If mass migration is in New York’s future, it might prove to be especially true of Jewish New Yorkers. Rising crime is what ultimately produced the first wave of “white flight.” But Jews were only among the casualties of those crimes, and not their principal targets.

With campus riots and raucous street protests over the past two years as indicators, this mayor might chuckle at the thought of Zionists chased around by hordes screaming, “globalize the intifada,” a sentimental slogan of Mamdani’s campaign.

Will he at least call-in crime-fighting social workers to rescue besieged Jews? How did one in three Jewish New Yorkers cast their ballots for a Muslim who believes Israel to be a genocidal state that has no right to exist? New York City is home to 1.3 million Jews, the second-largest Jewish population outside of Tel Aviv.

Well, a recent Washington Post poll revealed that 61% of Jews believed that Israel had committed war crimes in Gaza, and 40% believed Israel committed genocide. Only 56% said they were emotionally attached to Israel; even fewer, 36%, among those aged 18 to 34.

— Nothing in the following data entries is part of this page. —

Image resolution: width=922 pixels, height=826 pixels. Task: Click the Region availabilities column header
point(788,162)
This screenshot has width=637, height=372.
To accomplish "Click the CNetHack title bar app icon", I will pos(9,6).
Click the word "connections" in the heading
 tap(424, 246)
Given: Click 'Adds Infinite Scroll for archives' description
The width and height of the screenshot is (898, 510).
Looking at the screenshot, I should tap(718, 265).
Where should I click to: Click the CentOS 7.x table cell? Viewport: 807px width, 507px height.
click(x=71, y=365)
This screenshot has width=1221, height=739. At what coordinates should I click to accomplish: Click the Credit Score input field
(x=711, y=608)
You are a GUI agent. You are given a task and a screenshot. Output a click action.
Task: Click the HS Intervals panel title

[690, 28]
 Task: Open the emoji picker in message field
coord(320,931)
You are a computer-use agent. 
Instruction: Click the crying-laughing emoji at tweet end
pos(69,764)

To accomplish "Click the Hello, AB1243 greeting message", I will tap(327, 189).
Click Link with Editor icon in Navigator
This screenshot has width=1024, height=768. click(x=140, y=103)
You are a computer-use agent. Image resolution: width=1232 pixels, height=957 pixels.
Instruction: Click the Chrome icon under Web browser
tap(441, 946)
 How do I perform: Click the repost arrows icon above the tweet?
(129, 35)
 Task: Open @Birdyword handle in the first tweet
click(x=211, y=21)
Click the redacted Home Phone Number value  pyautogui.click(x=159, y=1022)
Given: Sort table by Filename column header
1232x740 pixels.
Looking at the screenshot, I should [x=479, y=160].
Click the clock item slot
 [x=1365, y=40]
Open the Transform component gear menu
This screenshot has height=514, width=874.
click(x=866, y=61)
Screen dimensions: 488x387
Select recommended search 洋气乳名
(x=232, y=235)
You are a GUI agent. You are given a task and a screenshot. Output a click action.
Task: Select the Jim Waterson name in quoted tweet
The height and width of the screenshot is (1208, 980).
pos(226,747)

The progressive movement has demonstrated an enormous appetite for anti-white, anti-American, antisemitic and anti-police animus. Tearing down monuments and desecrating synagogues is calisthenics for this crew. The prospect of “white flight” (especially for the worst kind of settler-colonialists, the Jews) might not even be a cause for concern. It might be an occasion to celebrate.

But when taxpayers, especially wealthy ones, flee, the tax base erodes. Who is going to be around to pay for all this free stuff? Unless nihilism itself is the endgame, and not the possibilities for a more sustainable New York.

Fearmongering? Islamophobia? Hardly. There is a legitimate reason to actually fear Islamists—most especially if one is Jewish. Just ask the people of Paris, London, Berlin, Stockholm, Brussels, Barcelona, Madrid, Milan and Genoa. Far too many Muslims are never shy in letting the West and their liberalism, and Jews and their very existence, know how much they are despised.

Not everyone is house hunting on Zillow, just yet. We still have toilet paper and bread, after all. Mamdani hasn’t yet taken office. Muggers are still in training. But expect New Yorkers to stock up before the city’s grocery stores go bare. Others are signing up for Krav Maga.

Good luck, New York City, should your Jews all decamp for yet another round of refugee status. Jews have been indispensable to New York City’s growth and stature as the cosmopolitan capital of the world. New York without Jews is most certainly not New York, even if Mamdani’s jolly antisemites would prefer it that way.

Jews make places more interesting. Mamdani may not realize, or care. We learned during the campaign that he had never heard of Billy Joel’s “New York State of Mind.” It wasn’t clear whether he even knows who Joel is. Doubtless he prefers Jay-Z’s “Empire State of Mind.”

Joel is not only Jewish, but a child of a Holocaust survivor. And Sinatra’s “Theme from New York, New York,” which may become a swan song, was written by John Kander and Fred Ebb, both children of Jewish immigrants. (Irving Berlin’s “God Bless America” is another story altogether.)

Wherever Jews have been, whether in the West or the Middle East, they have enriched its culture, made it more prosperous and set the pace for innovation and creation.

Be careful what you wish for, Mamdani voters. And if you’re among the Jews who longed for a Muslim who celebrated Oct. 7 to represent your interests, watch how friendless you may soon become.